In an exemplary embodiment, the computer readable storage medium may include, but is not limited to, a U disk, a Read-Only Memory (ROM), a random access Memory (Random Access Memory, RAM), a removable hard disk, a magnetic disk, or an optical disk, etc. various media in which a computer program may be stored.
The embodiments of the present application also provide a computer program product, which includes a computer program, and the computer program when executed by a processor implements the steps in any of the embodiments of the method for configuring a hard disk array.
Embodiments of the present application also provide another computer program product comprising a non-volatile computer readable storage medium storing a computer program which, when executed by a processor, implements the steps of any of the configuration method embodiments of a hard disk array described above.
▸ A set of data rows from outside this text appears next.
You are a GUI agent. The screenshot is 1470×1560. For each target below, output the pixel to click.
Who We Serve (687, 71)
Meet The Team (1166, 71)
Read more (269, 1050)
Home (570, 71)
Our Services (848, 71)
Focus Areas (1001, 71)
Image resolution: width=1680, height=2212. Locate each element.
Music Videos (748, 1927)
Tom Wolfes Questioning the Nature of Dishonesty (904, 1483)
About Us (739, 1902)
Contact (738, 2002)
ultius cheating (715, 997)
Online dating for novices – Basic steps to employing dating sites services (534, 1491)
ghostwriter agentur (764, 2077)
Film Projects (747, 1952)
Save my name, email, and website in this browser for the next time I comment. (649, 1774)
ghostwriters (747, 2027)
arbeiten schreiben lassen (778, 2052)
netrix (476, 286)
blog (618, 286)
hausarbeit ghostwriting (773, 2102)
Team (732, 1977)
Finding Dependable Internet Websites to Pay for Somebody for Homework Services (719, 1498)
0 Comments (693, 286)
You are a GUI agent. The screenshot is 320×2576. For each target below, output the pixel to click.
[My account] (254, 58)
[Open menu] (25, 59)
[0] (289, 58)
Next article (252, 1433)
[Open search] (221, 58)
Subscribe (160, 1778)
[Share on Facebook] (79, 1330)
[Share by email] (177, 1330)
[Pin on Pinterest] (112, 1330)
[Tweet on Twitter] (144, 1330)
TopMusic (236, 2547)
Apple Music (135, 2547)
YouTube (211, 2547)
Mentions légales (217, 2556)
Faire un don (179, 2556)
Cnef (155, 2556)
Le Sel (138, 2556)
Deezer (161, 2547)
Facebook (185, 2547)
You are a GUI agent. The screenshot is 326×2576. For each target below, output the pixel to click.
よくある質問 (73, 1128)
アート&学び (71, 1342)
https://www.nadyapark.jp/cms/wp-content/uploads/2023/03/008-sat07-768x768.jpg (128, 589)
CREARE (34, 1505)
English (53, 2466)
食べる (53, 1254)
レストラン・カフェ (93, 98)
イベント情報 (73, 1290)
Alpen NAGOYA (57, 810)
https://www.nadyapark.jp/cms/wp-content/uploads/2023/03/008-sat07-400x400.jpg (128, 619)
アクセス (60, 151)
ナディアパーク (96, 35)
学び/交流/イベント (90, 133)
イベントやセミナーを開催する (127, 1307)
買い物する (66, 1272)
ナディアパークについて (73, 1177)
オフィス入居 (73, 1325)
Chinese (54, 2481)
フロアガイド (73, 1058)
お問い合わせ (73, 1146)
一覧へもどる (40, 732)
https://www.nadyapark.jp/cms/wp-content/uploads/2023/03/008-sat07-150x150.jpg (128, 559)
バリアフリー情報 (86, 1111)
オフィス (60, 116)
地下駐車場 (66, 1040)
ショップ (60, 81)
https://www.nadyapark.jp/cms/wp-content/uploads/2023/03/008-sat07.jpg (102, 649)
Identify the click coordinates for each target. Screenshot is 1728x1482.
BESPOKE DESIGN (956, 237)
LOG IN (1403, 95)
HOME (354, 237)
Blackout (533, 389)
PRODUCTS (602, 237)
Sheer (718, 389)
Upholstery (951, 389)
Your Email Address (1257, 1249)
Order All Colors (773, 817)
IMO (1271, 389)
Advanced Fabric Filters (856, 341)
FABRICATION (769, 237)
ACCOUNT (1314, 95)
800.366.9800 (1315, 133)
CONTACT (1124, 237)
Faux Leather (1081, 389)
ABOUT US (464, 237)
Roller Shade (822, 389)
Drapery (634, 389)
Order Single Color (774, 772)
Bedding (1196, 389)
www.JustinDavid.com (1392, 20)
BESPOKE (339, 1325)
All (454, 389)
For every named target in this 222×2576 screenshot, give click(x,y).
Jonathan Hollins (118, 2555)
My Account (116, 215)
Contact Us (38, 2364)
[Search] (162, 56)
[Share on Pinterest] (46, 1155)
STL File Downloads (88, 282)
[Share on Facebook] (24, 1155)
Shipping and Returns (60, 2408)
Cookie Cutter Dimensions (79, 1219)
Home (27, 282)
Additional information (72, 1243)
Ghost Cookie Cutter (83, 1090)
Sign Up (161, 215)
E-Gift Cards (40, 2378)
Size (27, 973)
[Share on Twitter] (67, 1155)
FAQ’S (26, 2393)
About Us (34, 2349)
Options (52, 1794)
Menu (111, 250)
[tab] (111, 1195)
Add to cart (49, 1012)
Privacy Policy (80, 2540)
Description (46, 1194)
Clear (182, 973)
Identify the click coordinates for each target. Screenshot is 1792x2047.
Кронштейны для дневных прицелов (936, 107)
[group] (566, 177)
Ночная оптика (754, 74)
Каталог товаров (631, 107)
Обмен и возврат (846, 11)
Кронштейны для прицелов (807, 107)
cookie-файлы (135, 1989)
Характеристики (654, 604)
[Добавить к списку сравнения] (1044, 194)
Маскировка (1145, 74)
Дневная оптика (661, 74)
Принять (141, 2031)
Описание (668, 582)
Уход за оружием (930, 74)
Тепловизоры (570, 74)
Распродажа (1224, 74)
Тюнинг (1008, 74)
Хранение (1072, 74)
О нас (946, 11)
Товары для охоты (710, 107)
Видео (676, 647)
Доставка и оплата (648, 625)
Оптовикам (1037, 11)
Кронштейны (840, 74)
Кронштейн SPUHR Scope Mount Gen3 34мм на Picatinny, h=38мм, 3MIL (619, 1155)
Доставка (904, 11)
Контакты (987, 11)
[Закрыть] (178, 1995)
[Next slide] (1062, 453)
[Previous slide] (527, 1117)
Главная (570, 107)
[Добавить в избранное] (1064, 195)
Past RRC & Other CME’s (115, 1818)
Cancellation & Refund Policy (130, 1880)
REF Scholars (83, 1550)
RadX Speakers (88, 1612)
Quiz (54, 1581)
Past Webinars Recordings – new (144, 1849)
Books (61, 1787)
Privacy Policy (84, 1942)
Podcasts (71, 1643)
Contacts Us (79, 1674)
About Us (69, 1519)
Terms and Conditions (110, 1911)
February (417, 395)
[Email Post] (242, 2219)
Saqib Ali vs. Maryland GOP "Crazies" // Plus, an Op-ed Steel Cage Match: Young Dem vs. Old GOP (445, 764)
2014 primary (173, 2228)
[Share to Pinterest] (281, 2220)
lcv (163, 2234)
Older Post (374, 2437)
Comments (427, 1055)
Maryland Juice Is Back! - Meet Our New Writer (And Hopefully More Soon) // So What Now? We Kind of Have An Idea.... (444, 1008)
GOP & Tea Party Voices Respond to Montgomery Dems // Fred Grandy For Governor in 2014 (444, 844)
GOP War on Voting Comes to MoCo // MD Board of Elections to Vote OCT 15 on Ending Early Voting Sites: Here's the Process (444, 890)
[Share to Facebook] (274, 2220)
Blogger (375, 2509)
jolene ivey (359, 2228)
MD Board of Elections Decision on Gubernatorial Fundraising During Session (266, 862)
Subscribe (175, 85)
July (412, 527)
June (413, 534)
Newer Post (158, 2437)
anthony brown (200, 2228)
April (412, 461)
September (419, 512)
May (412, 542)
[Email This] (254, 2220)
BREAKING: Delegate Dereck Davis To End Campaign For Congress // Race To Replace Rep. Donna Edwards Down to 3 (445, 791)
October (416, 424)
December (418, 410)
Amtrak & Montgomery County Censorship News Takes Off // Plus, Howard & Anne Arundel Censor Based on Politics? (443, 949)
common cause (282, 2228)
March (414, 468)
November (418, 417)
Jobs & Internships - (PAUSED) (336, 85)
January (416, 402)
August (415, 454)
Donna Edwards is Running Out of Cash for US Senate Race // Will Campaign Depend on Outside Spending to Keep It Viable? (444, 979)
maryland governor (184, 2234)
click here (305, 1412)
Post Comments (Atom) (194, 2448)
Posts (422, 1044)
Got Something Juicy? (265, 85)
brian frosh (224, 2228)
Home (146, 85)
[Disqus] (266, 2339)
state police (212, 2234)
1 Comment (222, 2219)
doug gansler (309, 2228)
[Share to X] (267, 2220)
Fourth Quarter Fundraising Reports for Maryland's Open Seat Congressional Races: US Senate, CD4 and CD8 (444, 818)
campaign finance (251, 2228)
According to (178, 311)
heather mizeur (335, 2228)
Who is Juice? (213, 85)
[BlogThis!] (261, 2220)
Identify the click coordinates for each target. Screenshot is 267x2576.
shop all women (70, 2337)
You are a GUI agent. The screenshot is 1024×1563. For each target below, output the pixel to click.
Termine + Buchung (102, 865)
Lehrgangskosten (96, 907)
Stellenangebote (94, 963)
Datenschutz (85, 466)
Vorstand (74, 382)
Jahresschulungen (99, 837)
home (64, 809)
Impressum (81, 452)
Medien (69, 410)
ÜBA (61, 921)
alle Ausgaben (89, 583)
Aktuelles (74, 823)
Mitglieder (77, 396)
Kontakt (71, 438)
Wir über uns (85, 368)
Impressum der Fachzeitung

Those of skill would further appreciate that the various illustrative elements and algorithm steps described in connection with the embodiments disclosed herein may be implemented as electronic hardware, computer software, or combinations of both, and that the various illustrative elements and steps are described above generally in terms of functionality in order to clearly illustrate the interchangeability of hardware and software. Whether such functionality is implemented as hardware or software depends upon the particular application and design constraints imposed on the solution. Skilled artisans may implement the described functionality in varying ways for each particular application, but such implementation decisions should not be interpreted as causing a departure from the scope of the present application.
The method and the device for configuring the hard disk array, the storage medium and the electronic equipment provided by the application are described in detail. The principles and embodiments of the present application have been described herein with reference to specific examples, the description of which is intended only to facilitate an understanding of the method of the present application and its core ideas. It should be noted that it will be apparent to those skilled in the art that various modifications and adaptations of the application can be made without departing from the principles of the application and these modifications and adaptations are intended to be within the scope of the application as defined in the following claims.